● **Record excerpts**
>>>>>
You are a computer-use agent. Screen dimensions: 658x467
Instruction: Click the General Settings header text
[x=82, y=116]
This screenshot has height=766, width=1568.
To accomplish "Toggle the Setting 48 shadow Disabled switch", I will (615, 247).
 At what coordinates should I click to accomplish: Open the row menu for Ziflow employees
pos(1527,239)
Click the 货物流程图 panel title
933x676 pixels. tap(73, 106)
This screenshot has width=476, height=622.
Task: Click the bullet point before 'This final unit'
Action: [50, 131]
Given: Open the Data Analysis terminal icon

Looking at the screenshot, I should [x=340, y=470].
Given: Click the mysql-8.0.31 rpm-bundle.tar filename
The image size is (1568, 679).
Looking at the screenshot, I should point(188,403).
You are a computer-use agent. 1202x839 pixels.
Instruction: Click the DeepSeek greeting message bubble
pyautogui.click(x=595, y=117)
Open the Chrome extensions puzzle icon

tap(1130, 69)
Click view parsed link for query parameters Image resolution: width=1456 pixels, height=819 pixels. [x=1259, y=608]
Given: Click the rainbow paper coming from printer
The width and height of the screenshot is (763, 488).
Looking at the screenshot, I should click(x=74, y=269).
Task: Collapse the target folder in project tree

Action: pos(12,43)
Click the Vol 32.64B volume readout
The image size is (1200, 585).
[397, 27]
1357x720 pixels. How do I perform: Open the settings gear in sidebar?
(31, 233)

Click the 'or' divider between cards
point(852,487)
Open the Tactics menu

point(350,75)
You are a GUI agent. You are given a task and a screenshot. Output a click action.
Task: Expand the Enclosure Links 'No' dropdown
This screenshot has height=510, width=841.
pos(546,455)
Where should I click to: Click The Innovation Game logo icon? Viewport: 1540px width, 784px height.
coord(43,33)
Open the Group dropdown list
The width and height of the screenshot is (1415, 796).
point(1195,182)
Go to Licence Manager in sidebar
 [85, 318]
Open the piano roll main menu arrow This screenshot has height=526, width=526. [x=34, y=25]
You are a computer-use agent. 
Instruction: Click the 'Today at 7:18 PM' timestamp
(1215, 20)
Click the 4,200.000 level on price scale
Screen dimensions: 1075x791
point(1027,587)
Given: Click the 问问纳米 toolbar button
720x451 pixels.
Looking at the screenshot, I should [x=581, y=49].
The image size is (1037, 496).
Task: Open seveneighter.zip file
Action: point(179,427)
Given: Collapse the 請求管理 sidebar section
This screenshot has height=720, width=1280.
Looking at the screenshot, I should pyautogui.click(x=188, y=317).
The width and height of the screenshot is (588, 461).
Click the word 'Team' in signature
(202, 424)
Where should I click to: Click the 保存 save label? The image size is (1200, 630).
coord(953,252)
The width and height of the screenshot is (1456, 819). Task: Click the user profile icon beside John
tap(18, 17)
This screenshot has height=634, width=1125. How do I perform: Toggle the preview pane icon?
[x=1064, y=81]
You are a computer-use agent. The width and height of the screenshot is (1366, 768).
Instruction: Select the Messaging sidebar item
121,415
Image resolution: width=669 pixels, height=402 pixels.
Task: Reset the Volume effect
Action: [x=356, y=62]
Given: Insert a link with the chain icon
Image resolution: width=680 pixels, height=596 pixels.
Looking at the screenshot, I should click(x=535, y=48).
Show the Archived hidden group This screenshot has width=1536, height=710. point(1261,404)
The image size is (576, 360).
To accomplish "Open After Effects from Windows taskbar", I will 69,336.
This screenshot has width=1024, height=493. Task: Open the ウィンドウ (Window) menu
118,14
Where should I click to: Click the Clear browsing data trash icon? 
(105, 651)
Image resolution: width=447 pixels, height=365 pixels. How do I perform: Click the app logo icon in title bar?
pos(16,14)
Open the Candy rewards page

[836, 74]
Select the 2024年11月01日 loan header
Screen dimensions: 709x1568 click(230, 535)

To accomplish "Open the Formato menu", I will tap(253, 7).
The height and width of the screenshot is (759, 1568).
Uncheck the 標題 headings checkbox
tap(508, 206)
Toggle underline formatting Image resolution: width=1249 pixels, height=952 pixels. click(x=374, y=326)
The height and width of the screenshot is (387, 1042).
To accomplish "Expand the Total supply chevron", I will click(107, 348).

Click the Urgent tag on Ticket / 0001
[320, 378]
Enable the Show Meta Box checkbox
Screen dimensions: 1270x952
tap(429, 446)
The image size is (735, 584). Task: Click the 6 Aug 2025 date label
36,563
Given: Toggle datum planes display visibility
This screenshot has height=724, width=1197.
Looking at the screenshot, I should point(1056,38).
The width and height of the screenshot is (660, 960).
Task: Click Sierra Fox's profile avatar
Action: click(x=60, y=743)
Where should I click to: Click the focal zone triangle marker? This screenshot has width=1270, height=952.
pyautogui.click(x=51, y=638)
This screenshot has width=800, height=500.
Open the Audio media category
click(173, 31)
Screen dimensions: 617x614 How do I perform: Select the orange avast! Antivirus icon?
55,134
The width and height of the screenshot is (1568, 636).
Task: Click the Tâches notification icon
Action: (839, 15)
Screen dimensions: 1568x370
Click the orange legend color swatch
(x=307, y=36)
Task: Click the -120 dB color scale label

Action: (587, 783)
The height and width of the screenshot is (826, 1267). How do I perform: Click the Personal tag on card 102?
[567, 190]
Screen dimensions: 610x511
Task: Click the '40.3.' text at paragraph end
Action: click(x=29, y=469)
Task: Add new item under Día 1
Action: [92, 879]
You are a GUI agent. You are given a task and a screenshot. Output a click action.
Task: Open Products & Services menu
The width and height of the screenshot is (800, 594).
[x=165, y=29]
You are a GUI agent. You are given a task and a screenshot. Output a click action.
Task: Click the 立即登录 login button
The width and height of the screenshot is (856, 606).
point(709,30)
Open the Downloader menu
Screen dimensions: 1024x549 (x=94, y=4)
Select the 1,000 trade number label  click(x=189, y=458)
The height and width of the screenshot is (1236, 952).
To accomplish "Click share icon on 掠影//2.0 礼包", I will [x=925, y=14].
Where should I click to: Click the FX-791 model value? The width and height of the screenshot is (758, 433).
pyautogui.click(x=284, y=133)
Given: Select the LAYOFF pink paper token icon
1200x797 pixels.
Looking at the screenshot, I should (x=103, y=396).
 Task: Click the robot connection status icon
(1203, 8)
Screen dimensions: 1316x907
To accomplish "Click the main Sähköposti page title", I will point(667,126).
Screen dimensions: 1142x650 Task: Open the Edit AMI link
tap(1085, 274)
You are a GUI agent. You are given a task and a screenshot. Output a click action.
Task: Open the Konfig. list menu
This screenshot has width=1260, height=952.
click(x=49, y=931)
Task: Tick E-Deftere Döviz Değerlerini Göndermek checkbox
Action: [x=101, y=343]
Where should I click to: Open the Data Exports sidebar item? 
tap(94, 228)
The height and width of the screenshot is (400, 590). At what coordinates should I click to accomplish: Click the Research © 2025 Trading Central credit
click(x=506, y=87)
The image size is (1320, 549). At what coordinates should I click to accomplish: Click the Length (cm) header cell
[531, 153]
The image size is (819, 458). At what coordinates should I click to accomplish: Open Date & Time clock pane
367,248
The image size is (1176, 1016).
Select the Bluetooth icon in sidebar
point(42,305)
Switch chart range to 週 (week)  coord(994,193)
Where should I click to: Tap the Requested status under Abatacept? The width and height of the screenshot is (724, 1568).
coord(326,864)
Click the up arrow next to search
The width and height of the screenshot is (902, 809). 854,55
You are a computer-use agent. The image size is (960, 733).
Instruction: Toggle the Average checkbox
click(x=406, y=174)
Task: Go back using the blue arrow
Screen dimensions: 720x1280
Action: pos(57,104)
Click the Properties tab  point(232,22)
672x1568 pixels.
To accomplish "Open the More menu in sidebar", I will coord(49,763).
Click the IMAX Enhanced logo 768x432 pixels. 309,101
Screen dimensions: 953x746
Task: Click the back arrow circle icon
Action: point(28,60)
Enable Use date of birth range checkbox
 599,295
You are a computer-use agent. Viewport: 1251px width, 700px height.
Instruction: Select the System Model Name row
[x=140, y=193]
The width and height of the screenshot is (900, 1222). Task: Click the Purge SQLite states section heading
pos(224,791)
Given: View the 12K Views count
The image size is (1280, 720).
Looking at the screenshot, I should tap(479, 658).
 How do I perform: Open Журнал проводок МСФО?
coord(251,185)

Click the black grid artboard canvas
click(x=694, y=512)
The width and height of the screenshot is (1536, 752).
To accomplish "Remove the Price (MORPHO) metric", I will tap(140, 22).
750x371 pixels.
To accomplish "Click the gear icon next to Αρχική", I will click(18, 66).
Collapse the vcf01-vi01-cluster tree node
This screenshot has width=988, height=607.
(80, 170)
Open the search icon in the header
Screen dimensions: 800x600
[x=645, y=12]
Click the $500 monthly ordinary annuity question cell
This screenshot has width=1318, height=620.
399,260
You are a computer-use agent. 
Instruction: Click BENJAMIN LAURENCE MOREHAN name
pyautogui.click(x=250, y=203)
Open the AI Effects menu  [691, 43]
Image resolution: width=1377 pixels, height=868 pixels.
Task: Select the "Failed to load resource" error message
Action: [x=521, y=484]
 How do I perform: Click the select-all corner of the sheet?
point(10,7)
<<<<<
● **Exercise prompt**
Extract all lines from the material above that include the word "Expand".

● **Response for this exercise**
Task: Expand the Enclosure Links 'No' dropdown
To accomplish "Expand the Total supply chevron", I will click(107, 348).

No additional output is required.